EX-5 6 ex51sb2011305.htm EXHIBIT 5.1 - LEGAL OPINION Our File No

Our File No. 23417-6 /D/WLM/670186.1


January 13, 2005

Heartland Oil and Gas Corp.
1925 - 200 Burrard Street
Vancouver, BC V6C 3L6

Attention: Mr. Richard Luke Coglon
President

Dear Sirs:

Re: Common Stock of Heartland Oil and Gas Corp. Registered on Form SB-2

We have acted as counsel to Heartland Oil and Gas Corp., a Nevada corporation (the "Company"), in connection with the filing of a registration statement on Form SB-2 (the "Registration Statement") in regards to the registration under the Securities Act of 1933, as amended, of up to 4,411,765 shares of the Company's common stock for resale by certain selling stockholders named in the Registration Statement. As further described in the Registration Statement, filed on January 13, 2005, the Company is registering for resale:

    1. 3,529,412 shares of our common stock (the "Financing Shares") which may be issued upon the conversion of Series B Convertible Preferred Stock, which were issued on September 30, 2004 in a private placement; and
    2. 882,353 shares of our common stock (the "Registration Rights Shares") which may be issued pursuant to the terms of a Registration Rights Agreement.

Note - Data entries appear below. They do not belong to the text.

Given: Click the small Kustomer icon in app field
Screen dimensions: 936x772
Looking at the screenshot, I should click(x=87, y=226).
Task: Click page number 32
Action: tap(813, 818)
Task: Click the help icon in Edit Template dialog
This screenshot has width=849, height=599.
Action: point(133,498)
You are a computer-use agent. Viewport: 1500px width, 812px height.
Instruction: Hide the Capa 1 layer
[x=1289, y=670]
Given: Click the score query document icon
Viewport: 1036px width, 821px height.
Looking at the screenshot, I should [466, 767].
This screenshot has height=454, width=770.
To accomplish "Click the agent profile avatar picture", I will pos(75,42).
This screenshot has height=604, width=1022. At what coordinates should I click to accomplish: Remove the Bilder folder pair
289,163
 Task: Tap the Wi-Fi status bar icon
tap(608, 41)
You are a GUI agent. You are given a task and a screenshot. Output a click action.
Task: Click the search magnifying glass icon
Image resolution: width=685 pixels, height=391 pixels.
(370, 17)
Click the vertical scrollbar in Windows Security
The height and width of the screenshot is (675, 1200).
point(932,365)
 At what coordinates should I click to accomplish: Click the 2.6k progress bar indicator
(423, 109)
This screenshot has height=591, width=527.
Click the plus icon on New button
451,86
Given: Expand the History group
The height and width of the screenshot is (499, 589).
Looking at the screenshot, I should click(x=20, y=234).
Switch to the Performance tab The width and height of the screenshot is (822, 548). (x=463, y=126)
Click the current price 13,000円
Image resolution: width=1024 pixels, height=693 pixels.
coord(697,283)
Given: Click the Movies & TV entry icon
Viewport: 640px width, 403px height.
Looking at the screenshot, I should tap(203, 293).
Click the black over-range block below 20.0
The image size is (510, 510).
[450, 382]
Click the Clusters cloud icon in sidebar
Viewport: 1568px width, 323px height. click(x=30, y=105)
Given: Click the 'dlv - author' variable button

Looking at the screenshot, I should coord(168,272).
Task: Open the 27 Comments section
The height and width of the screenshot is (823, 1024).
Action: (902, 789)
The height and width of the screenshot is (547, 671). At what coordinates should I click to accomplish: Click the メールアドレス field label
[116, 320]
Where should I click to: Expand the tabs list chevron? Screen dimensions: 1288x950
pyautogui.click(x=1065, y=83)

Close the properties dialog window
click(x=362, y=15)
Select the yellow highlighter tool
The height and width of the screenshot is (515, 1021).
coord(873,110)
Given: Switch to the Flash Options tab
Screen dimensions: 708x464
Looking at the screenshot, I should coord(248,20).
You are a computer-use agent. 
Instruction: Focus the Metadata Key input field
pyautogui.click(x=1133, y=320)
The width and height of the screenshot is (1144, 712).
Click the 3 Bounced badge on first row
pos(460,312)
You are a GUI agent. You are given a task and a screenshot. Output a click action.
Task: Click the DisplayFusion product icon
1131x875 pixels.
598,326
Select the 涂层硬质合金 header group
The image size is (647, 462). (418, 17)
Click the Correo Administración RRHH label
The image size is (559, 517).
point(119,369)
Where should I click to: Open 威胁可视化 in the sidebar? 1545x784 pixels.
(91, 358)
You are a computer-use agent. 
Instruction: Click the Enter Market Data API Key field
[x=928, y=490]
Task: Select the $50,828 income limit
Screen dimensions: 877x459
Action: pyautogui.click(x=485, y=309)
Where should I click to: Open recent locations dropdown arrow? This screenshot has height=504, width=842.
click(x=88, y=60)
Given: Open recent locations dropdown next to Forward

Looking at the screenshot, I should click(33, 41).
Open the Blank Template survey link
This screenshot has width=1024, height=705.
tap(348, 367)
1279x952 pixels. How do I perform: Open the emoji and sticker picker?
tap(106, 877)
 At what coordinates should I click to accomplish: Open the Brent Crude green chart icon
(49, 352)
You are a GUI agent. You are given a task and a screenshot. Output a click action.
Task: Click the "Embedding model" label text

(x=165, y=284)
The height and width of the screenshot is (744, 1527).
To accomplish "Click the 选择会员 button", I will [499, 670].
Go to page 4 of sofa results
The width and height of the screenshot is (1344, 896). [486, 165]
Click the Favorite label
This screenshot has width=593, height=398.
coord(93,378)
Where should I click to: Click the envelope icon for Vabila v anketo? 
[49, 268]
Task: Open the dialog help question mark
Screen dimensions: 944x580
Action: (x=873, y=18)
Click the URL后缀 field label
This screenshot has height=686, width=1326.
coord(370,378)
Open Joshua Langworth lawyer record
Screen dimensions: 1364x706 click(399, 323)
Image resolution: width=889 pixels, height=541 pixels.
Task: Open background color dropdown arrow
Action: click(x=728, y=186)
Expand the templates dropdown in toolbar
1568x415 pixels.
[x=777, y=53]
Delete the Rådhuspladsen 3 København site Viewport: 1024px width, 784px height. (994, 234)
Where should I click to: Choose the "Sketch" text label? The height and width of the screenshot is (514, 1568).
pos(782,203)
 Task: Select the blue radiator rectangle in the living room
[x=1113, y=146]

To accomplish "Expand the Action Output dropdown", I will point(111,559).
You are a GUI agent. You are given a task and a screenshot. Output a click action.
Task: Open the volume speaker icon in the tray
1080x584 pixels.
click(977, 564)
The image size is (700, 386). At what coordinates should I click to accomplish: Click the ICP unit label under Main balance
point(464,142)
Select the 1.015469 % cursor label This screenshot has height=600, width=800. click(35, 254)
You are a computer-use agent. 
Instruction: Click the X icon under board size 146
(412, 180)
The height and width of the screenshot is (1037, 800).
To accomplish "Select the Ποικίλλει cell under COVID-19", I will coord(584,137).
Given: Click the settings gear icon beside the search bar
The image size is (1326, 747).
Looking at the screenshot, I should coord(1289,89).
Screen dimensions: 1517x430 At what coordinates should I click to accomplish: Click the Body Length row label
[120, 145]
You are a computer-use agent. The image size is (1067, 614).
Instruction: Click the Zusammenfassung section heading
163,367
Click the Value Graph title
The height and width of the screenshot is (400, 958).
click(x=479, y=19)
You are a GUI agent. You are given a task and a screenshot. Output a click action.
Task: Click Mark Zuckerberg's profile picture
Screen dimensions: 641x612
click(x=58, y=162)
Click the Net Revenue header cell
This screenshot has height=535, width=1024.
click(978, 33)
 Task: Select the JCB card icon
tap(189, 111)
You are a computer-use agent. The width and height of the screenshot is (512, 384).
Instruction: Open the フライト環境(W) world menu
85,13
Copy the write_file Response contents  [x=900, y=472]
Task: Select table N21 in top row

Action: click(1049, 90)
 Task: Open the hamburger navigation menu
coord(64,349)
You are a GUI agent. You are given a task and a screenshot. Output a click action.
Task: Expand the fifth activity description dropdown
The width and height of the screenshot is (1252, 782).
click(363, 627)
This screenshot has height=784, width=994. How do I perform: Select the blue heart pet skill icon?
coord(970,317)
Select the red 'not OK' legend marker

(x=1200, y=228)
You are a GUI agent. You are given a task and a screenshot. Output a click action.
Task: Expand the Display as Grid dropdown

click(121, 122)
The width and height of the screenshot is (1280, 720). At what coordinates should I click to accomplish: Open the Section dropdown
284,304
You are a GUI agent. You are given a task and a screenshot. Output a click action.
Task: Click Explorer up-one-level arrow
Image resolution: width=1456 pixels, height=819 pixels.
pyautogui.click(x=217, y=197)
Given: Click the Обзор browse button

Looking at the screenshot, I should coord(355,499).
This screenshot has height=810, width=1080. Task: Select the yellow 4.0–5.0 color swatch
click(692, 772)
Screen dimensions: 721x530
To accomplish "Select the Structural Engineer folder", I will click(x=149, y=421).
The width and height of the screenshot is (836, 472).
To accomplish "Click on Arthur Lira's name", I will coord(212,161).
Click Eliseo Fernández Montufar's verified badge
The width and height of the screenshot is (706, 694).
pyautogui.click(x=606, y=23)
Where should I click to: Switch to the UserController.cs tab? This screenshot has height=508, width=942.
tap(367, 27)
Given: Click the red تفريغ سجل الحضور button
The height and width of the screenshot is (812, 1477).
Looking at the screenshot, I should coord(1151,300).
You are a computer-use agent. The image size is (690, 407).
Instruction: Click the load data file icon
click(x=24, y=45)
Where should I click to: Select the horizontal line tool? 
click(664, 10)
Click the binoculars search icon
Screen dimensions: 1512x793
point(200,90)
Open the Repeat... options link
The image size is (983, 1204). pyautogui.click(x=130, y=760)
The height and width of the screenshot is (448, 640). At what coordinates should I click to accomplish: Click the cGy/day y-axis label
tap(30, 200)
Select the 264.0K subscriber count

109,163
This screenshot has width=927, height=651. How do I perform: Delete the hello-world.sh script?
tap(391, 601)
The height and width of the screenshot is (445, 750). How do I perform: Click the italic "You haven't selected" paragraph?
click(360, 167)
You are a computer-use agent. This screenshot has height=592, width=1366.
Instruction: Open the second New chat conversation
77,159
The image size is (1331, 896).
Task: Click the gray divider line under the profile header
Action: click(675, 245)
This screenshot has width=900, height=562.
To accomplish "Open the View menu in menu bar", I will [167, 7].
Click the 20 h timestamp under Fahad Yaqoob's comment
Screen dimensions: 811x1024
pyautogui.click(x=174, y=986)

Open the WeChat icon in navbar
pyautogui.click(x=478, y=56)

We have examined the originals or certified copies of such corporate records, certificates of officers of the Company and/or public officials and such other documents and have made such other factual and legal investigations as we have deemed relevant and necessary as the basis for the opinions set forth below. In our examination, we have assumed the genuineness of all signatures, the authenticity of all documents submitted to us as originals, and the conformity to authentic original documents of all documents submitted to us as copies or as facsimiles of copies or originals, which assumptions we have not independently verified.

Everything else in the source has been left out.